Bundaberg Police Acting Inspector Joe Hildred said reports had been received about two men living along the foreshore, but officers believed there were about six homeless occupying the area at varying times.
"Police have tried to encourage them to go to hostels and other men's shelters," he said.
"Staff have been, over the past few weeks, encouraging these men to seek accommodation and have even gone to the trouble of taking them to these hostels.
"We've received information that they don't want to abide by the rules of the shelter - some hostels are alcohol-free and impose curfews."
Acting Inspector Hildred said vagrancy had once been a punishable offence under Queensland law.
"There's no offence for that any more and we are limited in what police action we can take," he said.
"We don't permit sleeping in public places.

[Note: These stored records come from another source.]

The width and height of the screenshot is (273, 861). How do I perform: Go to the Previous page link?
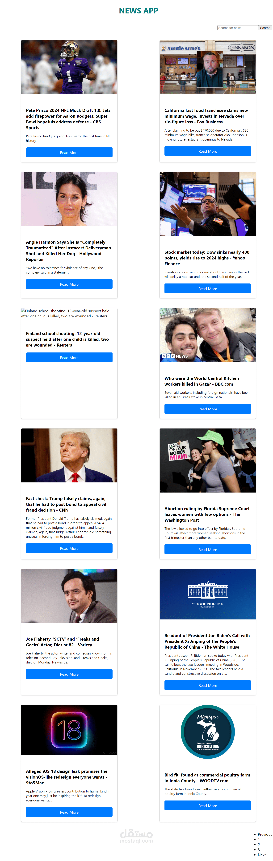point(265,834)
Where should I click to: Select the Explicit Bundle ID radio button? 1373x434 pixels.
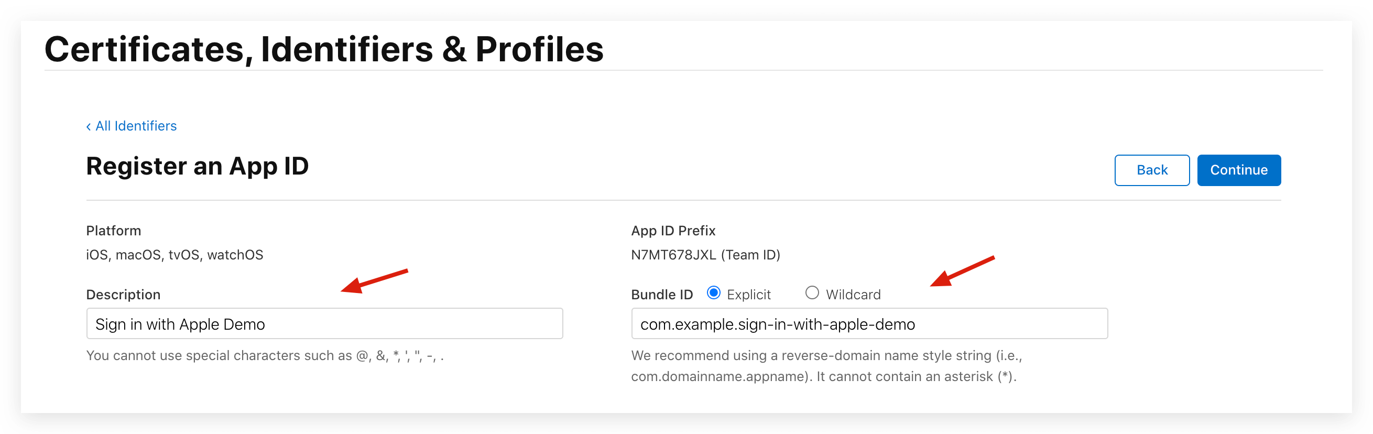point(713,293)

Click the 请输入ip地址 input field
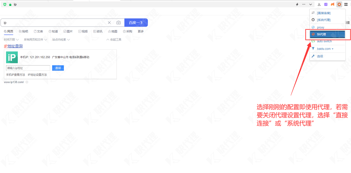pyautogui.click(x=28, y=68)
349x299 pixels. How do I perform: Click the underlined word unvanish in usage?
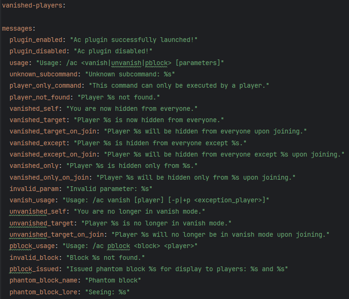(x=126, y=63)
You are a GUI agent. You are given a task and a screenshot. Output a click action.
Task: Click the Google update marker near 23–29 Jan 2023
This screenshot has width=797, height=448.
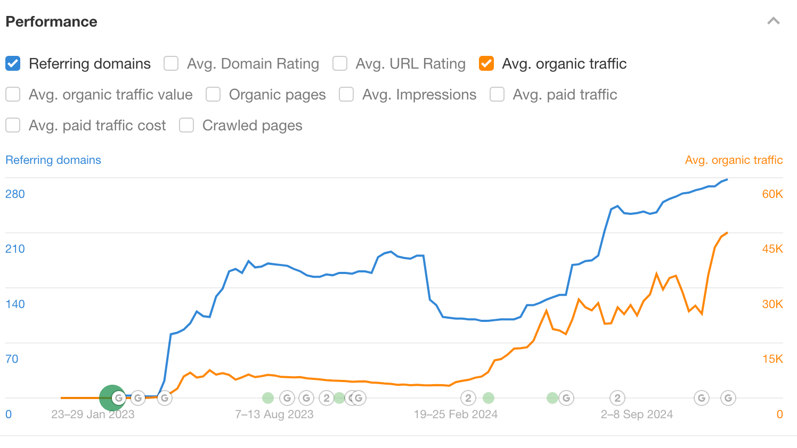click(x=119, y=397)
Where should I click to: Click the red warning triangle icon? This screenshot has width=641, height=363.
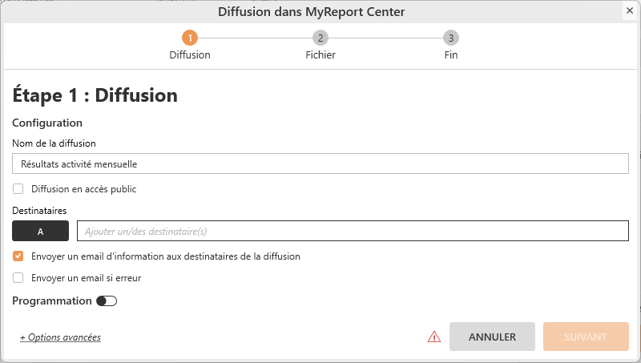[433, 337]
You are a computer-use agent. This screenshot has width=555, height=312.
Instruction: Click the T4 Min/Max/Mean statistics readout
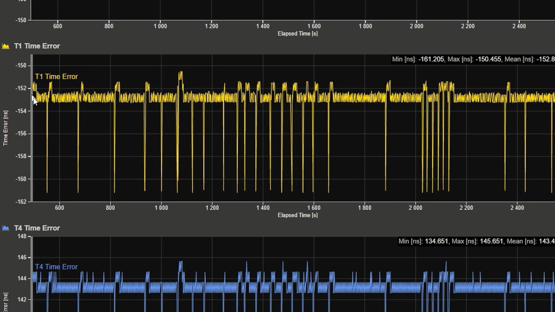tap(476, 241)
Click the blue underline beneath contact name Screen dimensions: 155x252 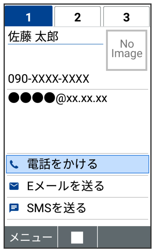[56, 44]
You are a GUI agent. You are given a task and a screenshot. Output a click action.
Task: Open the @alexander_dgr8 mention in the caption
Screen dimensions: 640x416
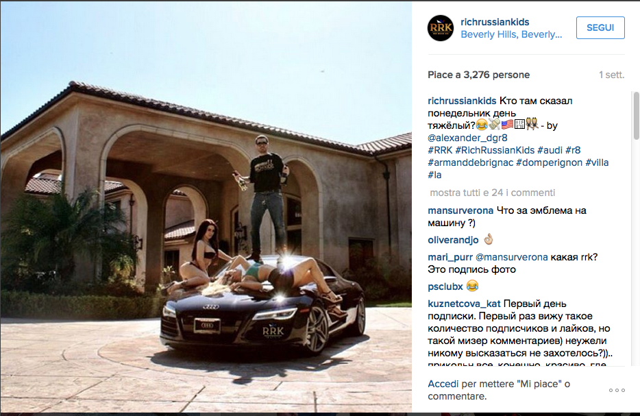click(x=467, y=138)
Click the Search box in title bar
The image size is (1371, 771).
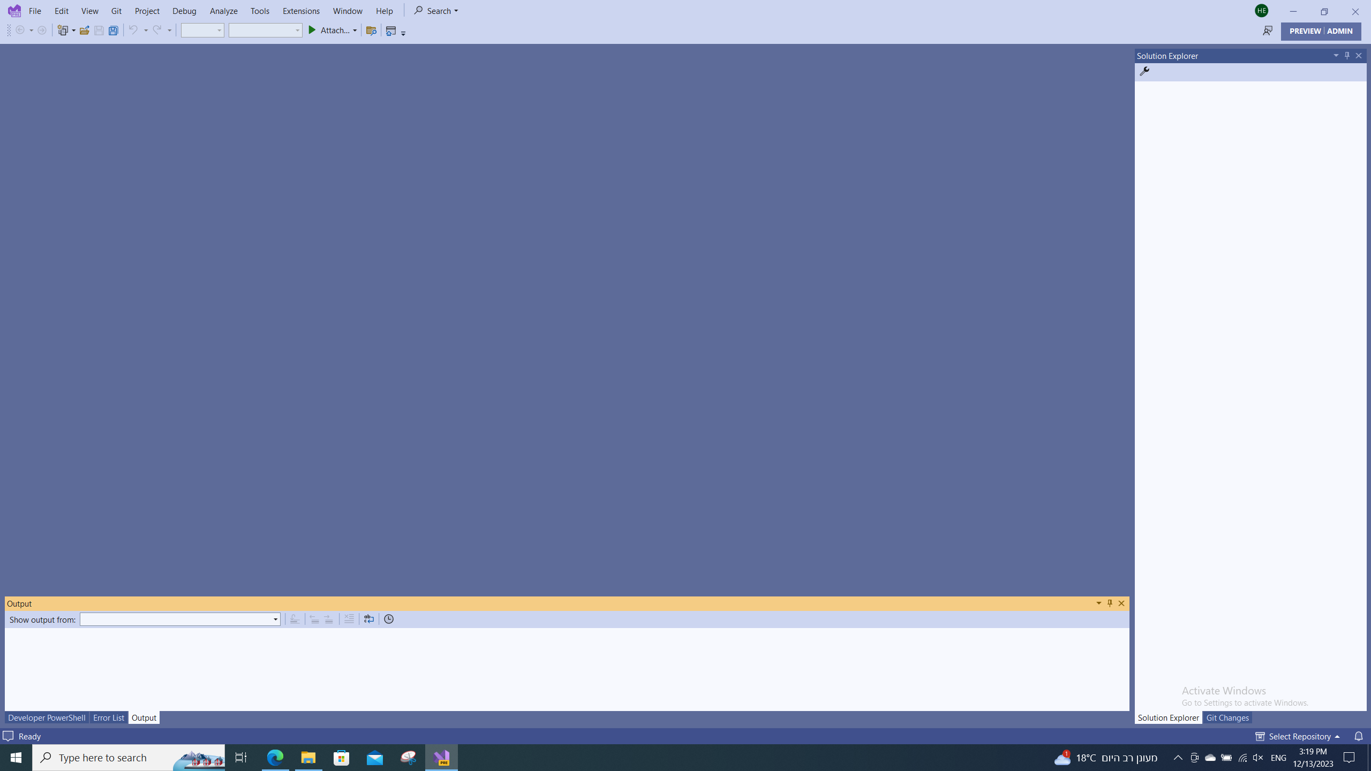tap(436, 11)
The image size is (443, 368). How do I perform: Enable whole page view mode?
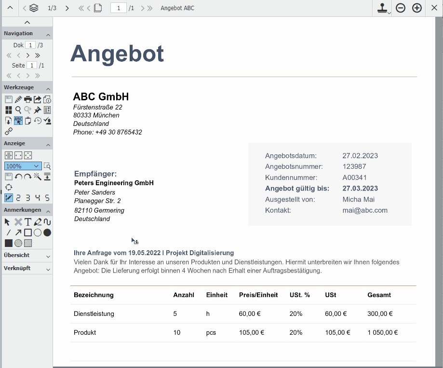27,155
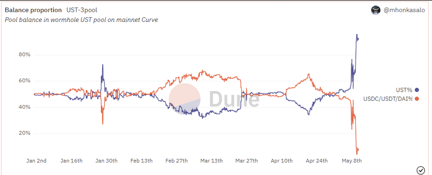Click the pool balance subtitle description

(81, 20)
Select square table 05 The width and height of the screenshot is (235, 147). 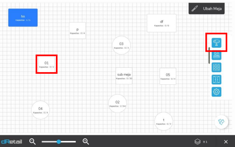pyautogui.click(x=168, y=76)
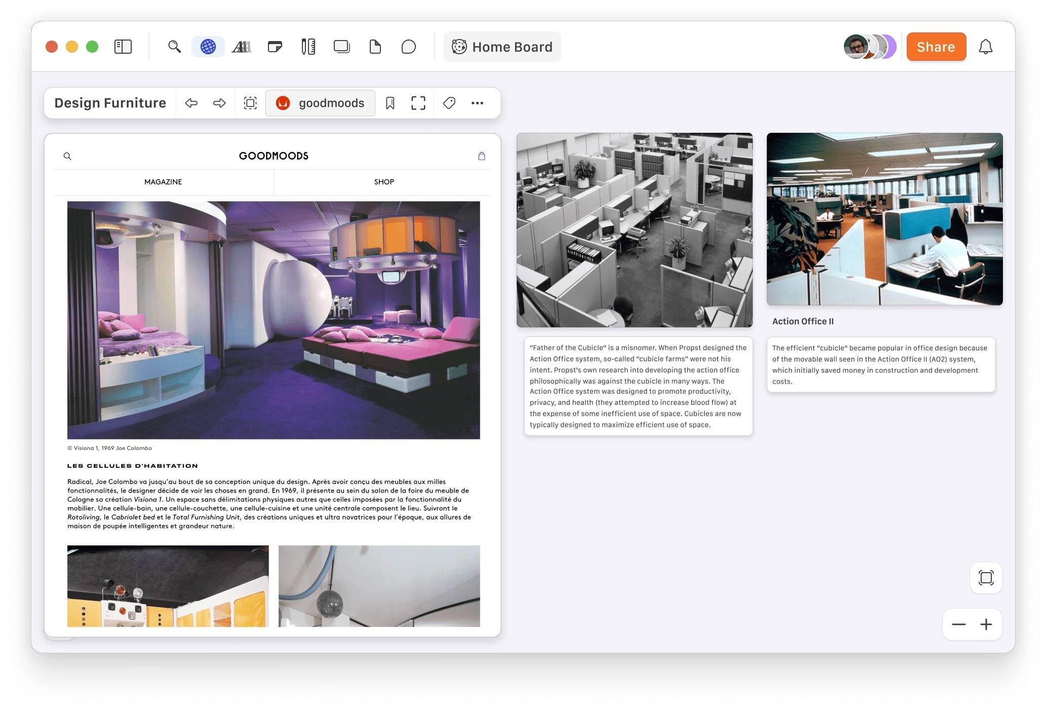Open the typography tool in the toolbar

(x=242, y=46)
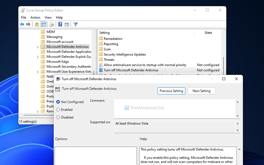Open the Action menu

(x=35, y=17)
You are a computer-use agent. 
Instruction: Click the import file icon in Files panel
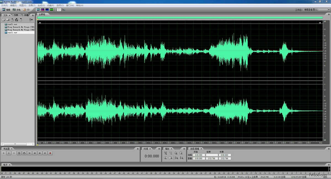pyautogui.click(x=4, y=20)
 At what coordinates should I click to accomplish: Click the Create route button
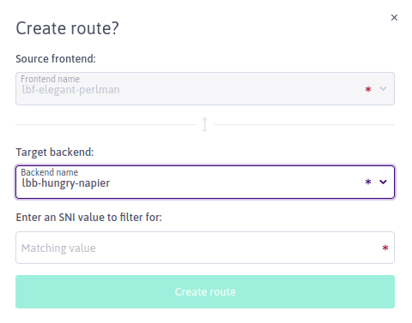point(205,291)
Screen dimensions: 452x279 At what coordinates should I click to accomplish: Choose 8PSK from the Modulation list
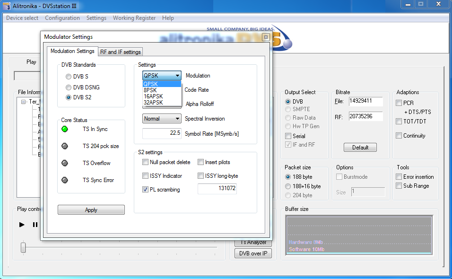(150, 90)
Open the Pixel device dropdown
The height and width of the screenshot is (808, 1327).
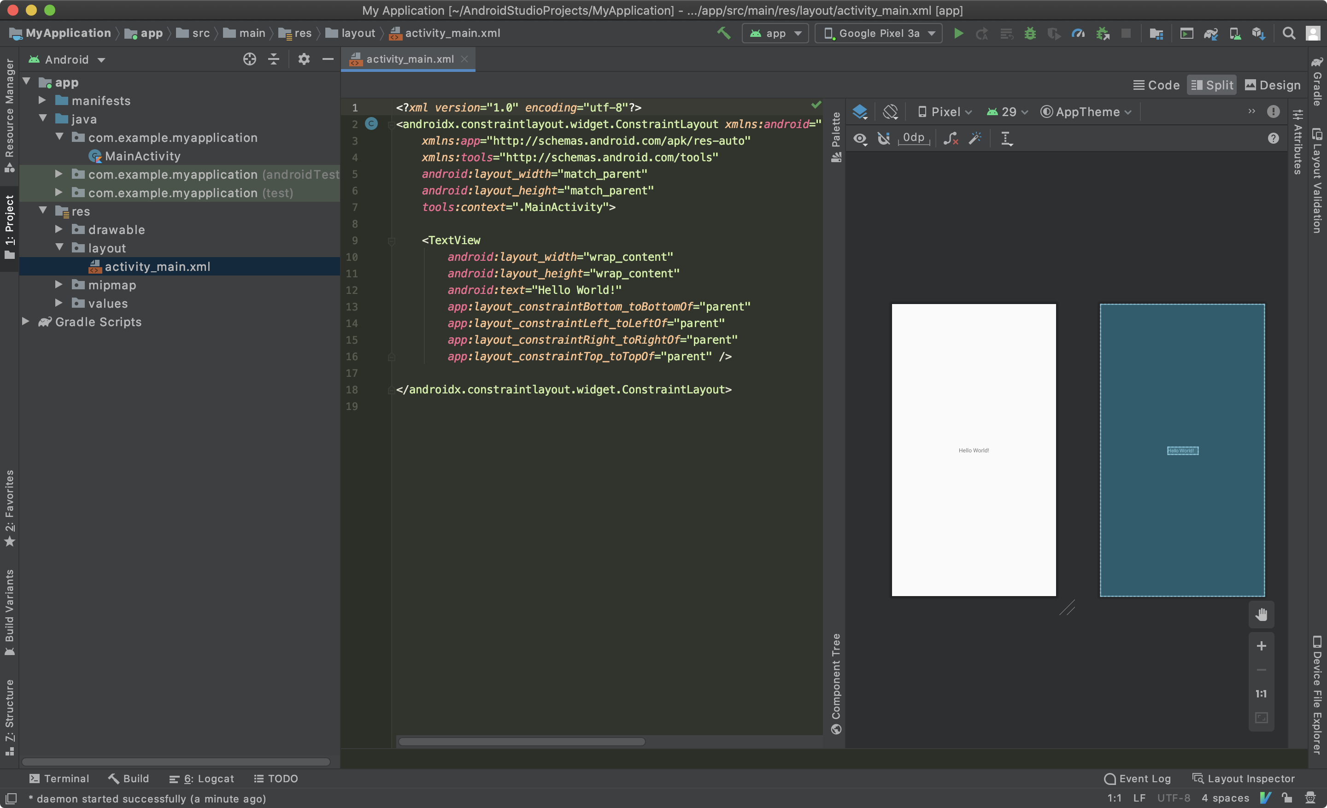(946, 111)
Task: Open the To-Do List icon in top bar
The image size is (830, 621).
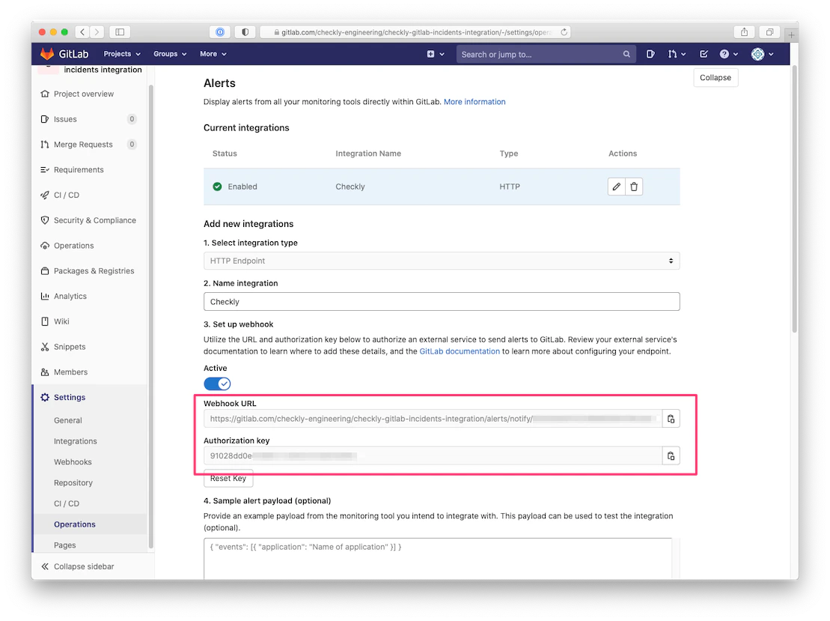Action: (704, 53)
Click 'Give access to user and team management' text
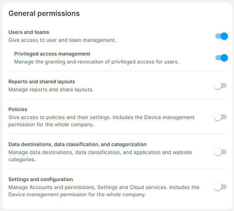 [x=62, y=40]
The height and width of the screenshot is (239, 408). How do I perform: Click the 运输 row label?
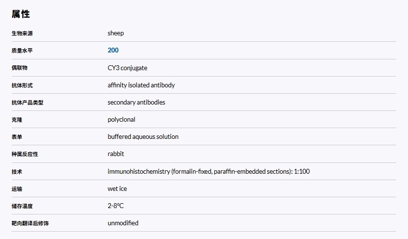point(17,189)
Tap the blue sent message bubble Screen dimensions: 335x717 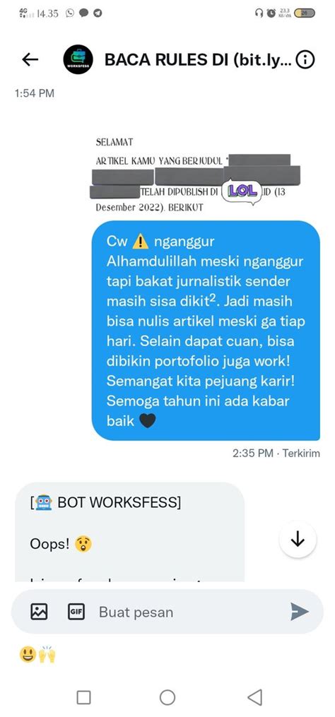[x=206, y=331]
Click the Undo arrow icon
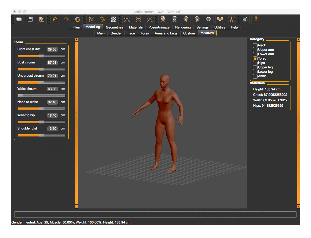The width and height of the screenshot is (311, 238). click(x=55, y=19)
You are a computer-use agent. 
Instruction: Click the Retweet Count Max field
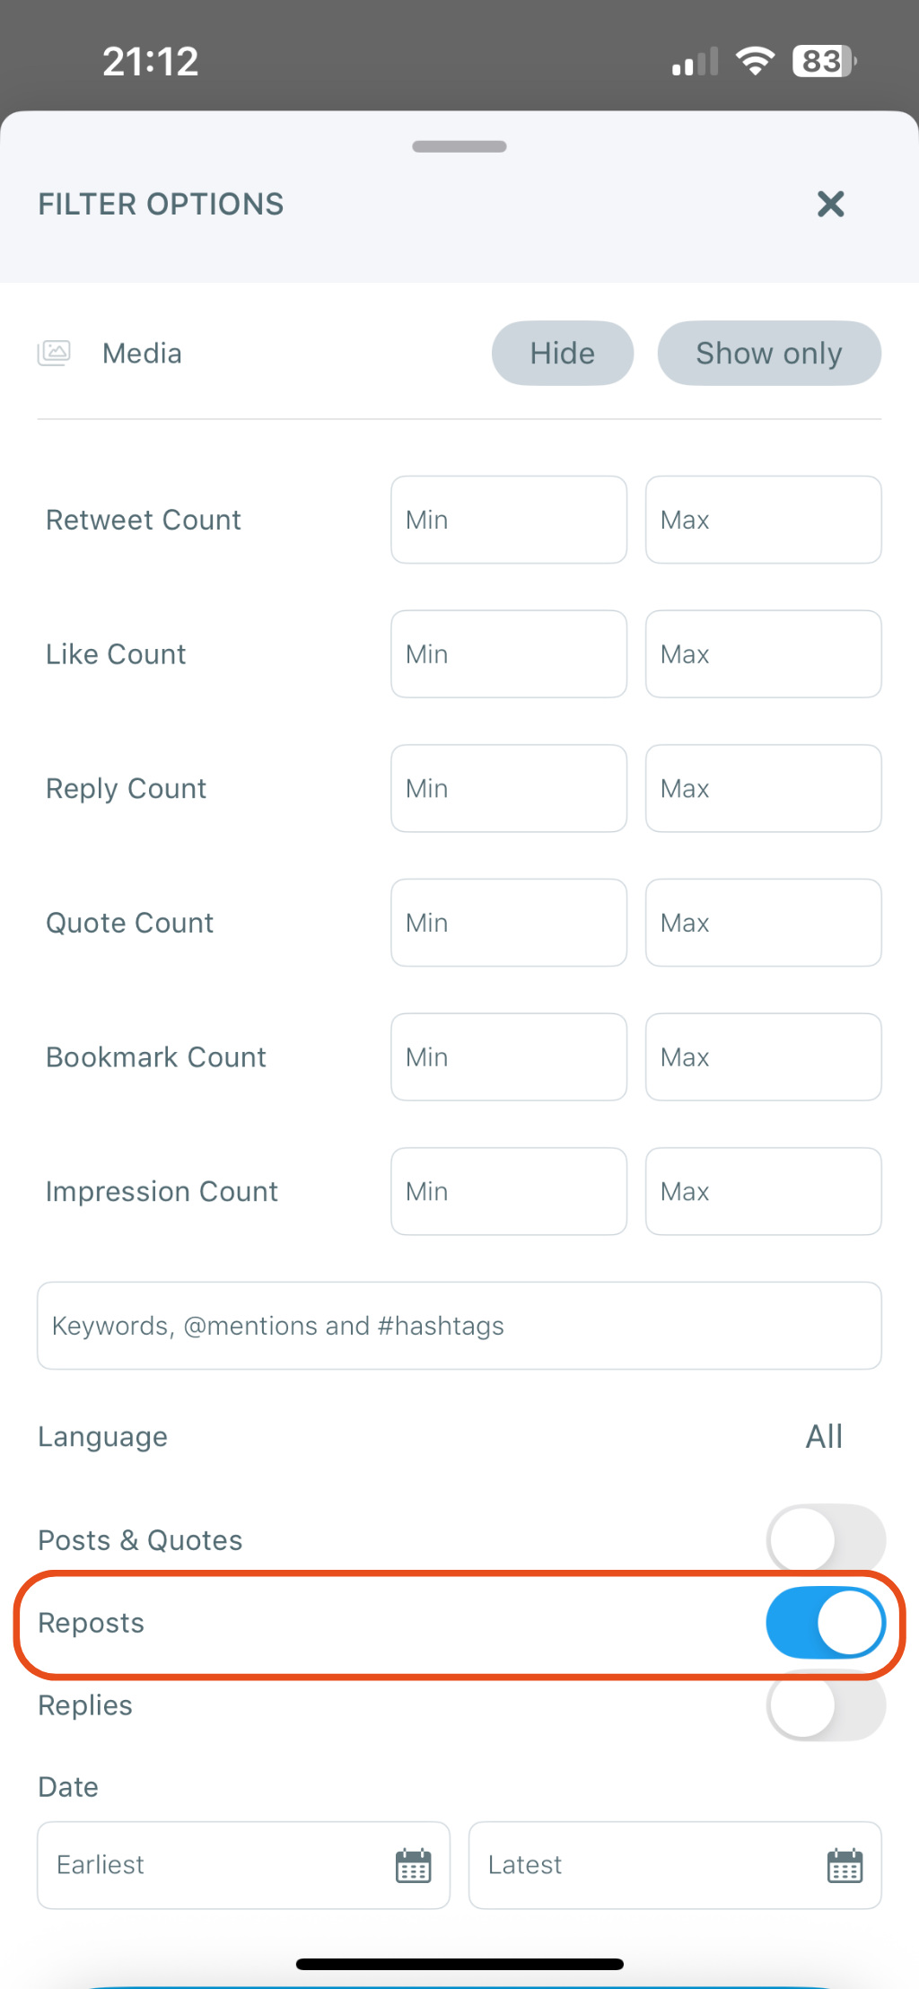(763, 520)
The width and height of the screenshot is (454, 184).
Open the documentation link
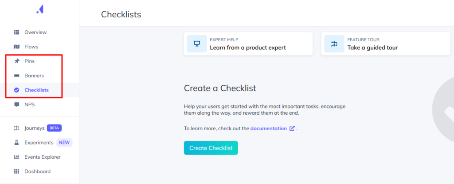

"We have been working with the council and, as recently as Wednesday, it was discussed in a meeting with Bargara police."
While the men might not be committing a legal offence, they were in breach of local council by-laws.
Bargara division representative Greg Barnes said while the council sympathised with their current situation, the act of vagrancy simply could not continue.
"It's bad enough when you go to use a barbecue and there's someone sleeping there," he said.
"They're putting all their belongings in plastic bags, leaving them in hedges.
"They are consuming alcohol like it's going out of fashion."
Cr Barnes said there had also been complaints of inappropriate behaviour, including urinating in public.
"At the end of the day, the overall welfare of these people must be the primary concern," he said.
Bargara Police Sergeant Matt Steinhardt said they were helping the men link in with support services.
"We're stepping up our patrols - day and night - to encourage them to seek some help," Sgt Steinhardt said.